━━━━━ ENTRIES PROVIDED ━━━━━

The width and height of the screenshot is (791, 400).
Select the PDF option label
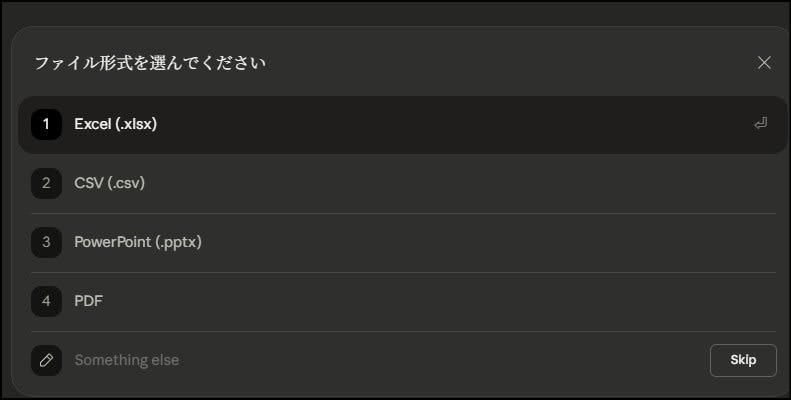tap(88, 301)
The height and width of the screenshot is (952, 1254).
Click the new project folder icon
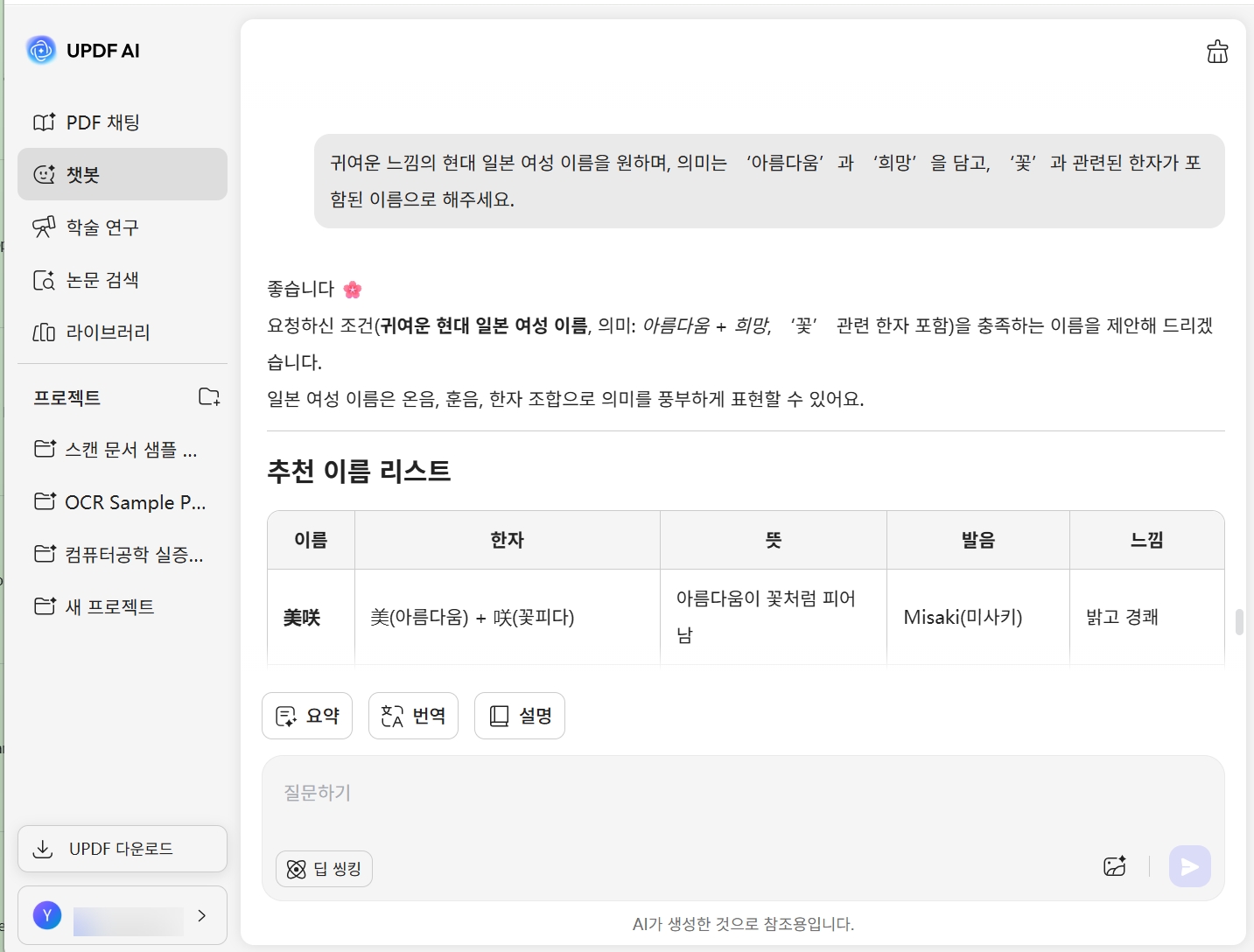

━━━━━

- ASSIGNMENT
The job is to copy all the records precisely while omitting any picture.

- EXPECTED ANSWER
The width and height of the screenshot is (791, 400).
Select the PDF option label
tap(88, 301)
The height and width of the screenshot is (952, 1254).
Click the new project folder icon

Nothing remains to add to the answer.